A estratégia de Dilma, de primeiro resolver a governabilidade “por dentro”, para depois trabalhar na reversão de sua popularidade, olha para o que aconteceu em 2003. O início do primeiro mandato de Lula foi destinado a medidas duras, voltadas para o ajuste de uma economia que estava em pandarecos. Nos dois primeiros anos foram gastos esforços e saliva também para consolidar uma maioria governista que viabilizasse o governo.
Para agir “por dentro”, o primeiro governo Lula guardou uma certa distância dos movimentos sociais, mas tinha um crédito de popularidade trazido das urnas e programas que, mesmo pequenos, alteravam a vida das pessoas mais pobres. Os movimentos sociais demoraram a perceber que se estabelecia um canal próprio de comunicação do presidente com as massas. Lula estava coberto.
A situação econômica de 2015 tornou-se parecida com a de 2003 em parte porque, na avaliação também de economistas não ortodoxos, Dilma acreditou no novo ataque à moeda, à economia brasileira e a ela própria. Quando reiterou tudo que os jornais e o mercado diziam sobre a economia e se manteve acuada no ataque especulativo à Petrobras, deu força à especulação. Esta é a tal profecia que se autorrealiza de que o mercado tem tanto orgulho.

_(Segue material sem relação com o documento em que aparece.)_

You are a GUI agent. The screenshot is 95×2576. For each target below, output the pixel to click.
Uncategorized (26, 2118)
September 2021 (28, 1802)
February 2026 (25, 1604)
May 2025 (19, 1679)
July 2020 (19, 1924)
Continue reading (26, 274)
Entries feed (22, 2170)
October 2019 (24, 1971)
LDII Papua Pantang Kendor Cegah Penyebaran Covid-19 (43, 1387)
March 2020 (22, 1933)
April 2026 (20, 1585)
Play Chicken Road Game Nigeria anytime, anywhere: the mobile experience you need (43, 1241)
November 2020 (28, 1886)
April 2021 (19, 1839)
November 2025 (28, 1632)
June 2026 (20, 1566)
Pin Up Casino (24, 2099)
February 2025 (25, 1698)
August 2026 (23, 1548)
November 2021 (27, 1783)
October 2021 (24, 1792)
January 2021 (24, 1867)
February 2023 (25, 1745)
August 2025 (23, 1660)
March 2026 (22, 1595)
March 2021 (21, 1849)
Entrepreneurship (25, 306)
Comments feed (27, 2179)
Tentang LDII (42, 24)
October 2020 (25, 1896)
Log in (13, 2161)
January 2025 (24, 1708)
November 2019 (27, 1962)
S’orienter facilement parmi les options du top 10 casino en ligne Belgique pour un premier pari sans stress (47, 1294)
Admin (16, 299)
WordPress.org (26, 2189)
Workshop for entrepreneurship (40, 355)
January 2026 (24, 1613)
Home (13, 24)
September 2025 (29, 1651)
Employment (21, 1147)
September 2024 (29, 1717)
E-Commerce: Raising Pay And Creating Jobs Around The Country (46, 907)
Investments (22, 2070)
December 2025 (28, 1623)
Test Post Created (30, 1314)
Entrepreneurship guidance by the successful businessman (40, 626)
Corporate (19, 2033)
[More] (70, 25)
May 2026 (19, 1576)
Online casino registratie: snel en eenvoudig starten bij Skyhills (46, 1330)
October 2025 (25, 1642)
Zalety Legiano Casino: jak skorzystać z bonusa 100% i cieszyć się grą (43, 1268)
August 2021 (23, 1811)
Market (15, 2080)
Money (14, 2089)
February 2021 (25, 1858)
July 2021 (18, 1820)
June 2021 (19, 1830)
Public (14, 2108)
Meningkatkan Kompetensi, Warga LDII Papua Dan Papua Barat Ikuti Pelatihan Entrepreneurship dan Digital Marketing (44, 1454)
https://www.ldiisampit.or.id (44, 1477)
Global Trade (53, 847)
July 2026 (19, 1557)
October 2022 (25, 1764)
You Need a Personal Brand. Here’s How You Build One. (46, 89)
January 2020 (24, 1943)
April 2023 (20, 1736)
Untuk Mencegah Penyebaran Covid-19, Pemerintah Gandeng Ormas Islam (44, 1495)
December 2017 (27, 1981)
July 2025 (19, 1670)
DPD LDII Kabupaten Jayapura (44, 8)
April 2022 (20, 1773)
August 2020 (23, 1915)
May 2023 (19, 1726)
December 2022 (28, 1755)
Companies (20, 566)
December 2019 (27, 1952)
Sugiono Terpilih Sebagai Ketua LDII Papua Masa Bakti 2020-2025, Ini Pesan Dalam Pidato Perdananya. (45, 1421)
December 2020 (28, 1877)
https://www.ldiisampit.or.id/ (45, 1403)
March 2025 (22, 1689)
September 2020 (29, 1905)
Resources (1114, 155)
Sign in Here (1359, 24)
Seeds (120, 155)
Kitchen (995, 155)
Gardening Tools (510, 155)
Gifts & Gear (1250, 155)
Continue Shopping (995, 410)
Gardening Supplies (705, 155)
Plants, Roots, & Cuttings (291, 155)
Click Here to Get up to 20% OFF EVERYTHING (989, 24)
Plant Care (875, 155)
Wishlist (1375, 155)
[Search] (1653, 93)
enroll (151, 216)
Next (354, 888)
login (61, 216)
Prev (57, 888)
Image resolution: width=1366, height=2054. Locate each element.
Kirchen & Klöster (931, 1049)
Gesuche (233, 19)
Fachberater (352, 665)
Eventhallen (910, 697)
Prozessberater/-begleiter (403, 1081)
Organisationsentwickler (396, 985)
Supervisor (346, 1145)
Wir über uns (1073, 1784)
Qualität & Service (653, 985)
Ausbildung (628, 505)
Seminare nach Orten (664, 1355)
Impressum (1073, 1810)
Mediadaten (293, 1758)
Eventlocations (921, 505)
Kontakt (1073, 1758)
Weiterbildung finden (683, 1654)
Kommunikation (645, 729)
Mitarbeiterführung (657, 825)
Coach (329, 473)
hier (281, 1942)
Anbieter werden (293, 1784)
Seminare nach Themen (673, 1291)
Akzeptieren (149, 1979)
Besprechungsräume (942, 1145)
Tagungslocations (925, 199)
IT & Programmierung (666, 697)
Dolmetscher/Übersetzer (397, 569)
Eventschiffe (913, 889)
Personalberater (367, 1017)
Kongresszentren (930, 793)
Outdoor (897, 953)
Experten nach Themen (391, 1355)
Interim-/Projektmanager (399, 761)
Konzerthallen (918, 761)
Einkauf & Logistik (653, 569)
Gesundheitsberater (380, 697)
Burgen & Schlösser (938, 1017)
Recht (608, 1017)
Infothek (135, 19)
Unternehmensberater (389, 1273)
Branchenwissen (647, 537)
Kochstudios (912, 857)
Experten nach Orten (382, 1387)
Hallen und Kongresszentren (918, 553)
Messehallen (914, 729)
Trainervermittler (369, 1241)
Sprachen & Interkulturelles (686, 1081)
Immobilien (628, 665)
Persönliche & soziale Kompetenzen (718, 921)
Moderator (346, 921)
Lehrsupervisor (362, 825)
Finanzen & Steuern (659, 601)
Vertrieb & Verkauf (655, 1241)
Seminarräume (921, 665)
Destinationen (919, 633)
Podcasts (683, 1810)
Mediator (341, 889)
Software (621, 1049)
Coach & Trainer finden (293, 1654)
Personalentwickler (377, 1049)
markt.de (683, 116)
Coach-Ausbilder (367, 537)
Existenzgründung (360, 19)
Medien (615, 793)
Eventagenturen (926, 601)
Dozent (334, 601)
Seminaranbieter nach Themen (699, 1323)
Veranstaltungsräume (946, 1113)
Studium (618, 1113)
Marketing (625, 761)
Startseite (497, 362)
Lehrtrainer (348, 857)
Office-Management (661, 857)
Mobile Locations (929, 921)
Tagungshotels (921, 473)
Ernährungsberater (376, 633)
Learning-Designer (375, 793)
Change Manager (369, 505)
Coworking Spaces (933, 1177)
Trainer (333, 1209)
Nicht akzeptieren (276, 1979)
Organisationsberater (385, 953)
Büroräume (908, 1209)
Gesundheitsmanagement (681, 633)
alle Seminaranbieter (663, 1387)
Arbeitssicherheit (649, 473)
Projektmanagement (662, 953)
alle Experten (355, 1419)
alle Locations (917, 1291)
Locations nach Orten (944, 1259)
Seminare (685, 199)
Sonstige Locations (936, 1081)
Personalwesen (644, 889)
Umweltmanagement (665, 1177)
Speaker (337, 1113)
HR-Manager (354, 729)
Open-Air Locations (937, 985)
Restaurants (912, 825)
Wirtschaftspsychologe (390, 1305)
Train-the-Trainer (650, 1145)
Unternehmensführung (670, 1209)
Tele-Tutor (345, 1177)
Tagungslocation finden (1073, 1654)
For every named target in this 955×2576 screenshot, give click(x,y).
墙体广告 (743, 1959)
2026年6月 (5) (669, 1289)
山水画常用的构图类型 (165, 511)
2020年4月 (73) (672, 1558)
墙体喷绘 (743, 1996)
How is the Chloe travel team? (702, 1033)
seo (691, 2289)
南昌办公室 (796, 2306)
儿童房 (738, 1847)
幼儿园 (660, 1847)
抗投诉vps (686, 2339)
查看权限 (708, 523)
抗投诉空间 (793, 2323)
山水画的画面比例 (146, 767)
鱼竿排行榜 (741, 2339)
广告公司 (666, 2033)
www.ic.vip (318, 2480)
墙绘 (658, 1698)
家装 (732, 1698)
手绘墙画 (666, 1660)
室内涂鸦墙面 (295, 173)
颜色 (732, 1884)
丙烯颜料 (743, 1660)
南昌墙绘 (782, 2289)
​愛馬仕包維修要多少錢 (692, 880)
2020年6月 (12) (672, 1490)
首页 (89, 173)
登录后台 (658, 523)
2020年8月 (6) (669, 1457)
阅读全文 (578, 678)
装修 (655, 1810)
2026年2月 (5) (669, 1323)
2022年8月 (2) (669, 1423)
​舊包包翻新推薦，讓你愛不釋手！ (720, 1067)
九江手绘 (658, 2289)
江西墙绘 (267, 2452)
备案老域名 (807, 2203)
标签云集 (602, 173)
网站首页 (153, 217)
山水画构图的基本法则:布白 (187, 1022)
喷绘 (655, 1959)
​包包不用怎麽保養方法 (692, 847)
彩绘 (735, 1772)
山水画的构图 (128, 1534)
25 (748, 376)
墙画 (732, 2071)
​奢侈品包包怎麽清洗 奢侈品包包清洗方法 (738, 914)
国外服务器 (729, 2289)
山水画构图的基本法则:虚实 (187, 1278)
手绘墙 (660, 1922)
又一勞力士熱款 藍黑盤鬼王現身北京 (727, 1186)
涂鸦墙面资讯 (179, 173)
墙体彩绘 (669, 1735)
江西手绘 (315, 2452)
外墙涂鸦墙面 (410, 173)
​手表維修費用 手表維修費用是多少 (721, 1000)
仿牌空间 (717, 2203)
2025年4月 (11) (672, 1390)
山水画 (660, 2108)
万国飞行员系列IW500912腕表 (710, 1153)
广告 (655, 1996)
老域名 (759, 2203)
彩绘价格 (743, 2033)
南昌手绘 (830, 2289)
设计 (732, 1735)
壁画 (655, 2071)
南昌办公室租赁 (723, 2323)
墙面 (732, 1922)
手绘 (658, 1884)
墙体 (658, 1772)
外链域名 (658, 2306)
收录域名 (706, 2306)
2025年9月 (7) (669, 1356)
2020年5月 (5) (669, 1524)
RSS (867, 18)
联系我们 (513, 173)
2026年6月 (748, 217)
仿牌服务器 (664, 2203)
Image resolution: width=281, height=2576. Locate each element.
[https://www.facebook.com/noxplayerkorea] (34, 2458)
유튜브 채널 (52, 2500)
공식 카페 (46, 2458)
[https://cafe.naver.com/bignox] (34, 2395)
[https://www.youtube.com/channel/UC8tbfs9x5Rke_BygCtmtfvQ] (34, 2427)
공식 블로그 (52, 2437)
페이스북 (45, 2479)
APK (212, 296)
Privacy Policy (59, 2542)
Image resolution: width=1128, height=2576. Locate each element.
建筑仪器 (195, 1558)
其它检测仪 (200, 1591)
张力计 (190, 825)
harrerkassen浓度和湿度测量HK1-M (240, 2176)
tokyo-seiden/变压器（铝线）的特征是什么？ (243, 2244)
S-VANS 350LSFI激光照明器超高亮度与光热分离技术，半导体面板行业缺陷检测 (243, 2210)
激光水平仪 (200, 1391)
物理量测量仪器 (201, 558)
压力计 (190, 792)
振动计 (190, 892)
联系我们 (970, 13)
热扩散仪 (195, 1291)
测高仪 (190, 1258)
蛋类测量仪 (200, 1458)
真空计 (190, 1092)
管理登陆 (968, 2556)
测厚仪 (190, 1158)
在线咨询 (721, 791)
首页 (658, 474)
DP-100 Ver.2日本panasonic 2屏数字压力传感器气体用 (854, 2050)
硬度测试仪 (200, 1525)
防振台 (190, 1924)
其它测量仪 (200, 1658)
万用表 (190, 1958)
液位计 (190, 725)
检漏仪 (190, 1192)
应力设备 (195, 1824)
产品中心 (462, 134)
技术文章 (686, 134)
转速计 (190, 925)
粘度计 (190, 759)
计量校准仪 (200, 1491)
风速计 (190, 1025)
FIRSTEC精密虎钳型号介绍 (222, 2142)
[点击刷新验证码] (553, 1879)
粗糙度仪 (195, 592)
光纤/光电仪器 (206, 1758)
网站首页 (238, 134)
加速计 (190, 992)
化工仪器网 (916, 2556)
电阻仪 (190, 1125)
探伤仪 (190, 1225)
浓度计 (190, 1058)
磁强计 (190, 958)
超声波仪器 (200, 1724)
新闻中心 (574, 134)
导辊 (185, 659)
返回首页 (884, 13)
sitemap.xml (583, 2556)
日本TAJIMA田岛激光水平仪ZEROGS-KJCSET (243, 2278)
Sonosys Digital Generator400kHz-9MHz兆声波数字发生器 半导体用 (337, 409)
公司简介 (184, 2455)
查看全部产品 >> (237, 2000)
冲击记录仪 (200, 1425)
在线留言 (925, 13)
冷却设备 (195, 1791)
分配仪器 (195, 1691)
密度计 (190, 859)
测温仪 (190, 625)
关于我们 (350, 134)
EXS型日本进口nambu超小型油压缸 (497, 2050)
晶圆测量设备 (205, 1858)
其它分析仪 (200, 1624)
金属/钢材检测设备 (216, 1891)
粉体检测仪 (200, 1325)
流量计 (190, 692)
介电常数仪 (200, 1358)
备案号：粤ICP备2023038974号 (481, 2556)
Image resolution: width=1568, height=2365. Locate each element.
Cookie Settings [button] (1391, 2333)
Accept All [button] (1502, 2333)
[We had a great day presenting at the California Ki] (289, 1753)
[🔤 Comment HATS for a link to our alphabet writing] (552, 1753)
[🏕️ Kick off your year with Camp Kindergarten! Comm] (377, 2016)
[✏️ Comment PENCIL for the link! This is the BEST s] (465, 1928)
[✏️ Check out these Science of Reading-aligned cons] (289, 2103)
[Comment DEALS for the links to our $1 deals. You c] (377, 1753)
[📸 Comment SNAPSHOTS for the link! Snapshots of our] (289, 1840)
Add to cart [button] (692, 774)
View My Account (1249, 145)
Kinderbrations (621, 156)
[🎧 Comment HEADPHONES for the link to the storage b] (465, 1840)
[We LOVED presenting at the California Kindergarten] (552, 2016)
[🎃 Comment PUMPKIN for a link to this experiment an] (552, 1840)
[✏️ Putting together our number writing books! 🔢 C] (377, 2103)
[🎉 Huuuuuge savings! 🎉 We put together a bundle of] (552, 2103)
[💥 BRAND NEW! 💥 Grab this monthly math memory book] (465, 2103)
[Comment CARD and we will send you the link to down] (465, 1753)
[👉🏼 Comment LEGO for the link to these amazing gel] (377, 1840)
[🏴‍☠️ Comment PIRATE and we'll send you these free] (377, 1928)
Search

O cenário político, todavia, não é igual ao do primeiro mandato de Lula. Em junho de 2002, antes do início da campanha eleitoral oficial, o candidato e o PT já haviam divulgado uma Carta aos Brasileiros em que oficializavam um “pacto” com um mercado que especulava triplamente: contra a economia brasileira, contra o Real e contra o candidato de oposição a FHC. O eleitor foi avisado antes.
Ademais, numa economia em que inexistia renda das classes menos favorecidas, os programas sociais contra fome e a criação de linhas de crédito para a população pobre não apenas atenuaram o impacto das medidas de austeridade, como até melhoraram a vida dos miseráveis e das regiões mais carentes do país, repentinamente movidas pelo comércio e serviços para a parcela de brasileiros antes à margem do consumo. Quando a base de comparação é zero, qualquer melhoria representa muito. As medidas de austeridade, portanto, não foram tomadas a seco. A ativação do consumo nas classes de menor renda não apenas protegeu, mas favoreceu a população mais pobre e enclaves de miséria.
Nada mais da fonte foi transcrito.